Problem to work on:
Each entry below must be repeated exactly, with pictures left out.

*** Input material Section Begins ***

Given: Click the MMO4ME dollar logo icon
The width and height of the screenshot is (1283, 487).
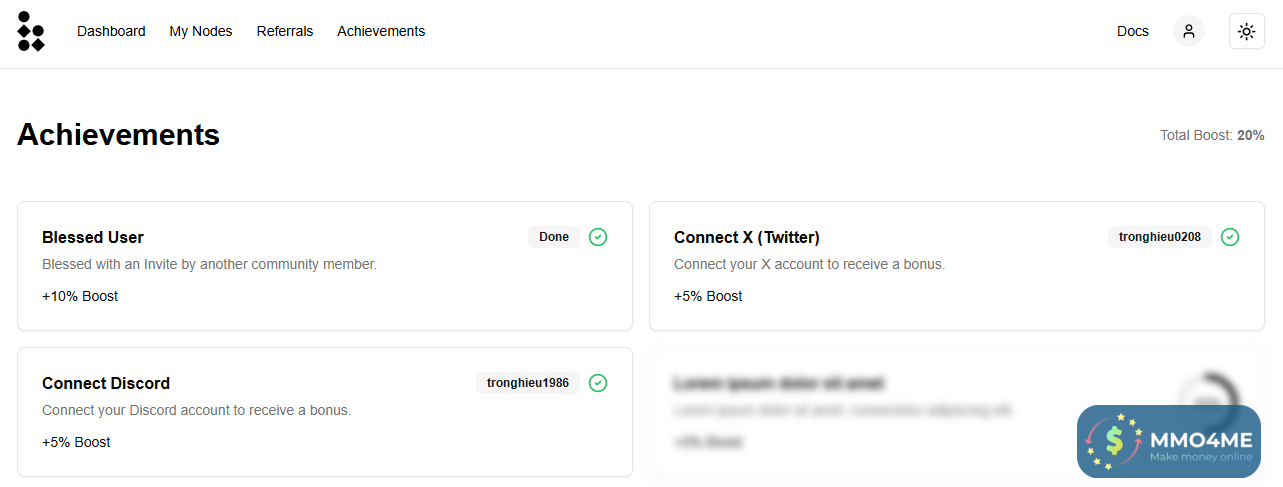Looking at the screenshot, I should coord(1112,441).
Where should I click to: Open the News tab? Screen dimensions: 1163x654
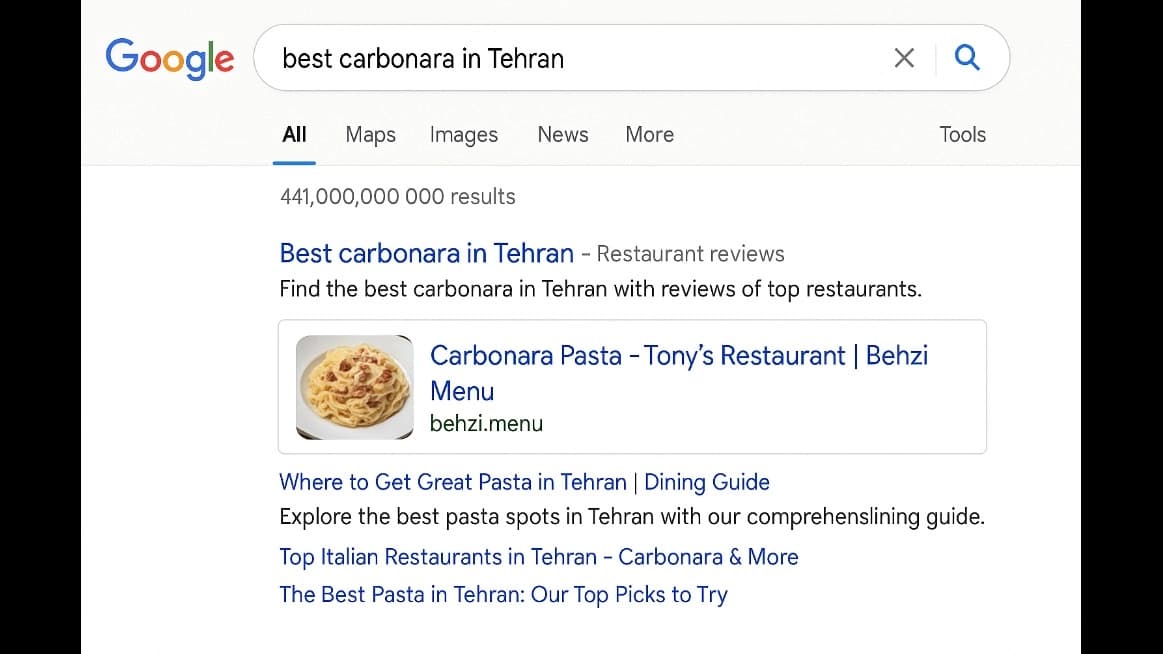pos(563,134)
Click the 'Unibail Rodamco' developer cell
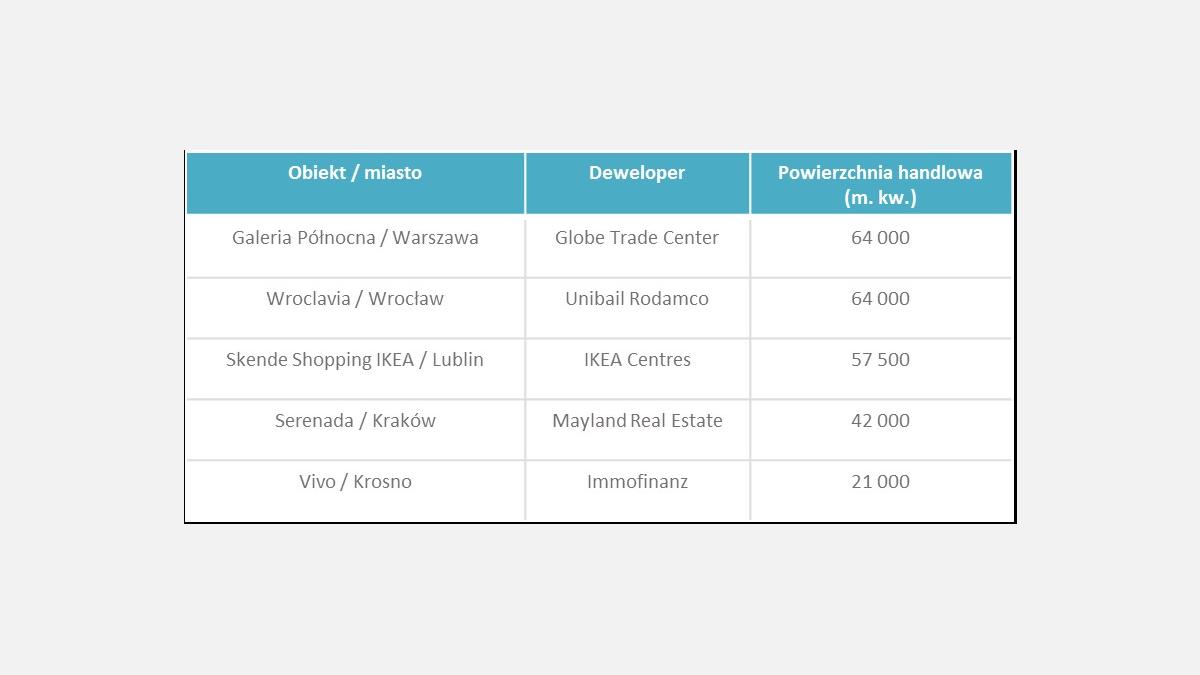The width and height of the screenshot is (1200, 675). 637,299
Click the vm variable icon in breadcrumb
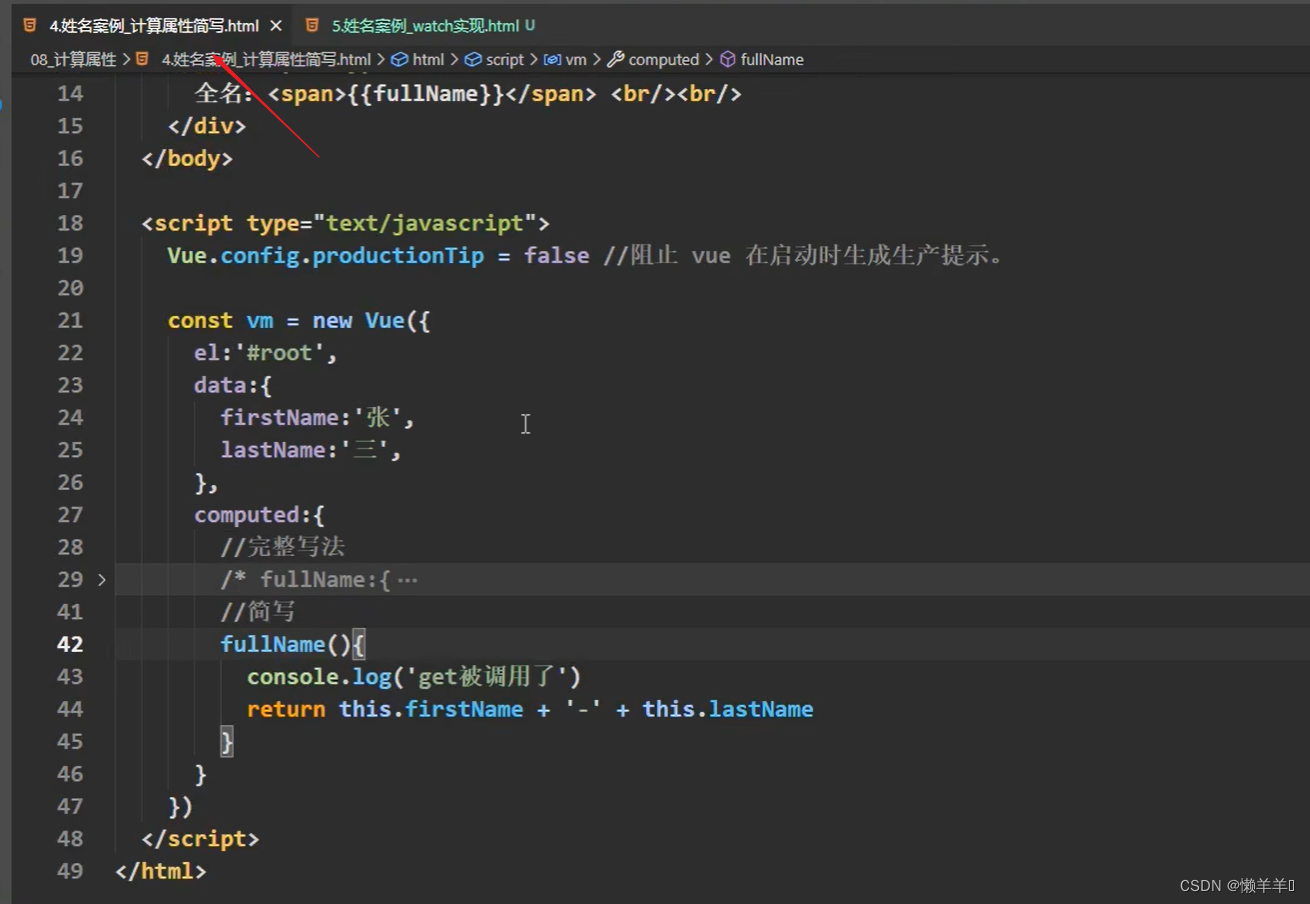 [x=552, y=60]
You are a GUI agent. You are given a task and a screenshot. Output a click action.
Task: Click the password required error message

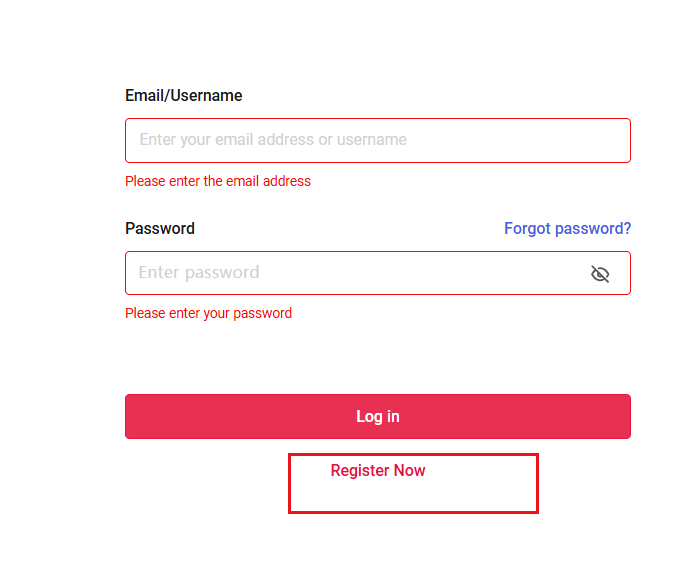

*** Input material Section Ends ***

Output of the exercise:
Given: Click the MMO4ME dollar logo icon
The width and height of the screenshot is (1283, 487).
Looking at the screenshot, I should coord(1112,441).
Where should I click to: Open the News tab? Screen dimensions: 1163x654
pos(563,134)
Click the 'Unibail Rodamco' developer cell
The width and height of the screenshot is (1200, 675). 637,299
Click the vm variable icon in breadcrumb
 [x=552, y=60]
You are a GUI agent. You are given a task and a screenshot. Output a click action.
Task: Click the password required error message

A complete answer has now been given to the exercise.